* **GIVEN RECORDS**
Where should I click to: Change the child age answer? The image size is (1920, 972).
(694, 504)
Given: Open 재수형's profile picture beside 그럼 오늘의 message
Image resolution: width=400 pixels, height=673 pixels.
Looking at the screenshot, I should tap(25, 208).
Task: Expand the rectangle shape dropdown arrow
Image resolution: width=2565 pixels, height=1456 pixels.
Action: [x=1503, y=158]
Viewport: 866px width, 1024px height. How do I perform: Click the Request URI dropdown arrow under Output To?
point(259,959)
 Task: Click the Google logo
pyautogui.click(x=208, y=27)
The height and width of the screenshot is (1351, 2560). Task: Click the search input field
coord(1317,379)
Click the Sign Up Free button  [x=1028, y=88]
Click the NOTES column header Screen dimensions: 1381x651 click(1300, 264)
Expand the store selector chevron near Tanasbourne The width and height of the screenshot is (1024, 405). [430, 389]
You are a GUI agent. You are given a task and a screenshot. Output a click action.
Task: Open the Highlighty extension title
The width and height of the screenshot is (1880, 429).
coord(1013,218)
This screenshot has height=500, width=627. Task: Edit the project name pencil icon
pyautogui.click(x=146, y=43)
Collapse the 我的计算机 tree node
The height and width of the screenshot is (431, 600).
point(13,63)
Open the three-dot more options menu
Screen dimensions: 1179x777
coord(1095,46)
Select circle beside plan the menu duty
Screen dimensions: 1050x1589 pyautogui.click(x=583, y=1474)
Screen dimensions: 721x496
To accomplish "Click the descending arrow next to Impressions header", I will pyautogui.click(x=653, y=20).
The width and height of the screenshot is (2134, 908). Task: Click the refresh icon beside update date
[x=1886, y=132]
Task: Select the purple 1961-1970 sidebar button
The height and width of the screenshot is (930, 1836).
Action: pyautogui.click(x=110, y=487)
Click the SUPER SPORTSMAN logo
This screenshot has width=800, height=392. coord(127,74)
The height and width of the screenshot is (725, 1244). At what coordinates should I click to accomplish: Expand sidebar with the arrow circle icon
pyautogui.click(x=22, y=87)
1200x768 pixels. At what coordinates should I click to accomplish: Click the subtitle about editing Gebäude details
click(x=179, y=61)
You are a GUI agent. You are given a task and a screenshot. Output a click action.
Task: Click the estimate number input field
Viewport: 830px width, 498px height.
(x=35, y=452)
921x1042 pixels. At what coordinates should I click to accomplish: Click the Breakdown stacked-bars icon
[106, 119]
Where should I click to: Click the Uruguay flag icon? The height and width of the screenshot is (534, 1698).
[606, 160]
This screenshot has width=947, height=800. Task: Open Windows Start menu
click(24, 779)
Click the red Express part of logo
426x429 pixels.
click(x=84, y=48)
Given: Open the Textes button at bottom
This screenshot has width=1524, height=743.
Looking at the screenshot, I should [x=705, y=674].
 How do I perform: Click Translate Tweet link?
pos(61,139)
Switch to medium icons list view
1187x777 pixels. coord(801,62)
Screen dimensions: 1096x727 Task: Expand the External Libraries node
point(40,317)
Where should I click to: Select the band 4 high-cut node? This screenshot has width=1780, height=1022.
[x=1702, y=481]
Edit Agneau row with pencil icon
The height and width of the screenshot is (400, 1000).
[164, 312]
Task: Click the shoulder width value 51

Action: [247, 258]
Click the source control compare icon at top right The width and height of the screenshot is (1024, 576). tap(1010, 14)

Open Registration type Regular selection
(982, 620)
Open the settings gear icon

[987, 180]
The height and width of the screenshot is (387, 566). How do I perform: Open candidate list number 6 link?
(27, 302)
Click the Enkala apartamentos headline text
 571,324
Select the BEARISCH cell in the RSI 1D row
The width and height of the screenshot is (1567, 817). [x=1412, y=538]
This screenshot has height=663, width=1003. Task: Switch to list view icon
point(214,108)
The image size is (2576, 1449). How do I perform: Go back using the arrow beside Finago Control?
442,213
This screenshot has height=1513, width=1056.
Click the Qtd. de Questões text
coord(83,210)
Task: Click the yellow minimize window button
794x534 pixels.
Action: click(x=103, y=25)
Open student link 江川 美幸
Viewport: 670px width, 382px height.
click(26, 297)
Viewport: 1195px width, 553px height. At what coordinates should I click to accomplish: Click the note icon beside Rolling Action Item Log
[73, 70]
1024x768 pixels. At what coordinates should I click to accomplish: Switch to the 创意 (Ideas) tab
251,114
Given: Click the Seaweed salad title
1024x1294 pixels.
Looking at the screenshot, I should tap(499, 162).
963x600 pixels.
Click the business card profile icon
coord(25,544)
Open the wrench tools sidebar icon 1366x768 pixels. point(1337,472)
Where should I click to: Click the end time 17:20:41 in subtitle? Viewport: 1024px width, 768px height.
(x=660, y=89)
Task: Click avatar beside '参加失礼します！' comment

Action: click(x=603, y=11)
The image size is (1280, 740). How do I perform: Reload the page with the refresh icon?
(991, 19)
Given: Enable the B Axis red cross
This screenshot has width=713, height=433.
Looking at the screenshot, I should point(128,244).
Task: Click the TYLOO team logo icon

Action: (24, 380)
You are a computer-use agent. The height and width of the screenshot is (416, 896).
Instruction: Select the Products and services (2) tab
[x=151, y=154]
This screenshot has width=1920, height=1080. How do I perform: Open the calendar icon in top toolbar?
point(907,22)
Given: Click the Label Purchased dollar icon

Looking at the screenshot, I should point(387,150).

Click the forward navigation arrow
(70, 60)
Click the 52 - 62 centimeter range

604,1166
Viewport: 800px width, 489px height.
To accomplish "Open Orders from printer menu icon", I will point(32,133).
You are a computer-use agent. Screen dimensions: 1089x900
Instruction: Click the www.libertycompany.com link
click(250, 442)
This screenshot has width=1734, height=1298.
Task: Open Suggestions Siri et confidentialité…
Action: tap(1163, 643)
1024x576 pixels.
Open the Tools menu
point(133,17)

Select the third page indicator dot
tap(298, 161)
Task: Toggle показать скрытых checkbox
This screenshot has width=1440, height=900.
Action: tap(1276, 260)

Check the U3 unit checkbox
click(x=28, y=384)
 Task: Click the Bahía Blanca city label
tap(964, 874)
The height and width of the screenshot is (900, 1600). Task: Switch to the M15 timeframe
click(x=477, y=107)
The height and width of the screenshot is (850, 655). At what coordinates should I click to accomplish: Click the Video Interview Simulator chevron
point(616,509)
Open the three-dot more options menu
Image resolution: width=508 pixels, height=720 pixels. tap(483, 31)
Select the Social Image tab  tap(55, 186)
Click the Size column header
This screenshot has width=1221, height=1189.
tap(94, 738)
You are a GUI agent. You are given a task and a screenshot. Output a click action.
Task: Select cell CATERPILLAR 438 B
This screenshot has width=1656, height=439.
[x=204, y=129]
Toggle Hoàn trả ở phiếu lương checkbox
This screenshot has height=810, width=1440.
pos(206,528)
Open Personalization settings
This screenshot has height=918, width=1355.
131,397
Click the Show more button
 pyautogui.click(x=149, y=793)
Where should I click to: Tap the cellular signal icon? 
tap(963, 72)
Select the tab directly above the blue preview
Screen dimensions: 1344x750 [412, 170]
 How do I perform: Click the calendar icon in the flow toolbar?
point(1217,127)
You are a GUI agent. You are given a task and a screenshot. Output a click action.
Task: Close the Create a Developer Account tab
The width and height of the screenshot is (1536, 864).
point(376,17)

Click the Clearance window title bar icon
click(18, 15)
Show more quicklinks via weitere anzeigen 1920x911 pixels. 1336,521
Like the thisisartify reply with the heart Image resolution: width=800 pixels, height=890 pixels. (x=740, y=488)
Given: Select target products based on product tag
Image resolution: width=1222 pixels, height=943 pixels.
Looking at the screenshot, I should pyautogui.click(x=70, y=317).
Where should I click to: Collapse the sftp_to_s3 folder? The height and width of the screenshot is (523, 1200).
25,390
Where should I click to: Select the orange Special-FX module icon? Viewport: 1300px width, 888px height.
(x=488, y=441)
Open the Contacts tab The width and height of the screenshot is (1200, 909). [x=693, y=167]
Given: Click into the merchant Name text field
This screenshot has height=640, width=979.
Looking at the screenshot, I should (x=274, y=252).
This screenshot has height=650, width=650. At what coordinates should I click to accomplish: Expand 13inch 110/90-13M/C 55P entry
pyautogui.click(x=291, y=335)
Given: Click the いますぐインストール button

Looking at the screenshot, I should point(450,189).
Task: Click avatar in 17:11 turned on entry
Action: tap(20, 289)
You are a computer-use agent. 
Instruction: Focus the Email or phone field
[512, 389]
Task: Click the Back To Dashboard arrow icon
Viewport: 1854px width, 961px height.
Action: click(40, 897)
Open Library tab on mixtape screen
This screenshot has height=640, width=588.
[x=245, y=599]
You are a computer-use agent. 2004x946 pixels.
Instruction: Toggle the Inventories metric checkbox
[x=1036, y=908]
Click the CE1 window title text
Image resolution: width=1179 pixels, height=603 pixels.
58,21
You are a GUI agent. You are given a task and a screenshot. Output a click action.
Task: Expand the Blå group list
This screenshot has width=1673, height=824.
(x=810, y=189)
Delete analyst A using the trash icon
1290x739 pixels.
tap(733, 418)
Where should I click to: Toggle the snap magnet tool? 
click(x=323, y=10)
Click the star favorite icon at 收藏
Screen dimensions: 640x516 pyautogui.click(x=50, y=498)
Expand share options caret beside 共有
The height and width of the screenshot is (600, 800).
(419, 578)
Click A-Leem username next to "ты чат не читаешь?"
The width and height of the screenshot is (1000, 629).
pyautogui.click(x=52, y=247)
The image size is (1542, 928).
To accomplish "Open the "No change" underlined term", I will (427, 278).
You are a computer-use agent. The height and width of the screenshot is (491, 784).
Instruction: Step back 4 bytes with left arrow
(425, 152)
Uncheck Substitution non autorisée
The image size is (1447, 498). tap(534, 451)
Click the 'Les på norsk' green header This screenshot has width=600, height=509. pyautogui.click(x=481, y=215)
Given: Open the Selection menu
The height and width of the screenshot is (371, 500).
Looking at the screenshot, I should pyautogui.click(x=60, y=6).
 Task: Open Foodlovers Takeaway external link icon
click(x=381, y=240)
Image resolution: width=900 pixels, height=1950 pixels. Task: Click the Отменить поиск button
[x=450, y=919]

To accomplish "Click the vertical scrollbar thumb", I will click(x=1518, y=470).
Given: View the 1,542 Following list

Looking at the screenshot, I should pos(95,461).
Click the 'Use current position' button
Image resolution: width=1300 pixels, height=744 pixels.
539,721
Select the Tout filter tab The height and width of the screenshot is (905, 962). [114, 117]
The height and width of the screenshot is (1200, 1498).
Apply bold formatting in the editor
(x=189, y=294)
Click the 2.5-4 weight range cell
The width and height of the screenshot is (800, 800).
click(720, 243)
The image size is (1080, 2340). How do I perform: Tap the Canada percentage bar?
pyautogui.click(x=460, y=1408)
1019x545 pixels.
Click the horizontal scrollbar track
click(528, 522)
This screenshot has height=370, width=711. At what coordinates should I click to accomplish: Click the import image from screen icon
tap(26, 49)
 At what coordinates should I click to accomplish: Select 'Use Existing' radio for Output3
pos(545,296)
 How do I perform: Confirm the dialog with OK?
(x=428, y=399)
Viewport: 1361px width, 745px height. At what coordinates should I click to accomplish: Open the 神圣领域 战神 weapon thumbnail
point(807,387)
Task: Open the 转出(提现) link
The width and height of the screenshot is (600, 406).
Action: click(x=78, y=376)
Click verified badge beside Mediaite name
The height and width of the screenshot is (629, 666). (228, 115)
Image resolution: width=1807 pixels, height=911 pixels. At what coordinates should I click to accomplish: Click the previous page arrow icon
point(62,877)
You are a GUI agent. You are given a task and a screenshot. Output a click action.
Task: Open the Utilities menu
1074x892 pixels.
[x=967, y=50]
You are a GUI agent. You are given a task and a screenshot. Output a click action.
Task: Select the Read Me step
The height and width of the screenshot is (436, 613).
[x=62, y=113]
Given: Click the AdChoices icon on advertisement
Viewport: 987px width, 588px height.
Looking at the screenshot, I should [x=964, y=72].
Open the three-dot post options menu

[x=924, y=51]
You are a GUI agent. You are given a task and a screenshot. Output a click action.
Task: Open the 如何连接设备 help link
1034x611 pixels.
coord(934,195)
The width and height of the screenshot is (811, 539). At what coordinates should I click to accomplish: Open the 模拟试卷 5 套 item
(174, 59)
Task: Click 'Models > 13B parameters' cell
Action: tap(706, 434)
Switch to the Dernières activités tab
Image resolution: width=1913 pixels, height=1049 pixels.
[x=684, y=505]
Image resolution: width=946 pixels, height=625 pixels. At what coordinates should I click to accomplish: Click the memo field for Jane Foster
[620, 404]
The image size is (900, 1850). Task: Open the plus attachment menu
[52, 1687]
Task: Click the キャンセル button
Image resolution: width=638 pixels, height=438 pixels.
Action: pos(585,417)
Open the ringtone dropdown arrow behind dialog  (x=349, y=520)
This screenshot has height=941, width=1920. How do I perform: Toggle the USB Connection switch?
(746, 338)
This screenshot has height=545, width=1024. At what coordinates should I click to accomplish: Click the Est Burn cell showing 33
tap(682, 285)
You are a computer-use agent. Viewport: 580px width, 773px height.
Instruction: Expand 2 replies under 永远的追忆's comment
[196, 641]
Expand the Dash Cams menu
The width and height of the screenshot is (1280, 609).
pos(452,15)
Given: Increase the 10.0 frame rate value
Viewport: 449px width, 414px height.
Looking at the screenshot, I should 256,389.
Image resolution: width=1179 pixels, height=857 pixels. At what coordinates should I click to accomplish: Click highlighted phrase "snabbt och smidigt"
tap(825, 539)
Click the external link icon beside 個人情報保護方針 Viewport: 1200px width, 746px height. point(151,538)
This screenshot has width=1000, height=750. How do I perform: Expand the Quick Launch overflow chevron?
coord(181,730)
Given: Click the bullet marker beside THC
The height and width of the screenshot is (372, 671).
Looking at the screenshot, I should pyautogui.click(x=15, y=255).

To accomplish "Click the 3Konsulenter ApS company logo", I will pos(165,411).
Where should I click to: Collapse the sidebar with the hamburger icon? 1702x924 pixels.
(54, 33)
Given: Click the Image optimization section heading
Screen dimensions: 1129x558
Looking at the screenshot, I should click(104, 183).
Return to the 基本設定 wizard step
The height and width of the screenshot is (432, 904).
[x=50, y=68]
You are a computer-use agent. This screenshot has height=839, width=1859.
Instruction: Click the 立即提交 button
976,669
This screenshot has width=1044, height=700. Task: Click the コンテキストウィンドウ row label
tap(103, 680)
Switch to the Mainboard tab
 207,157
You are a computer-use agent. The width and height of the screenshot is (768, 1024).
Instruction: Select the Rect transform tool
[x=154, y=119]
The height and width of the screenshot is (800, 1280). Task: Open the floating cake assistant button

* **TASK ITEM**
Could you write out, exactly as they stand, only the lines above that begin at the line with "963x600 pixels." and stop after the line with "is (416, 896)."?

* **TASK ANSWER**
963x600 pixels.
Click the business card profile icon
coord(25,544)
Open the wrench tools sidebar icon 1366x768 pixels. point(1337,472)
Where should I click to: Click the end time 17:20:41 in subtitle? Viewport: 1024px width, 768px height.
(x=660, y=89)
Task: Click avatar beside '参加失礼します！' comment

Action: click(x=603, y=11)
The image size is (1280, 740). How do I perform: Reload the page with the refresh icon?
(991, 19)
Given: Enable the B Axis red cross
This screenshot has width=713, height=433.
Looking at the screenshot, I should point(128,244).
Task: Click the TYLOO team logo icon

Action: (24, 380)
You are a computer-use agent. The height and width of the screenshot is (416, 896).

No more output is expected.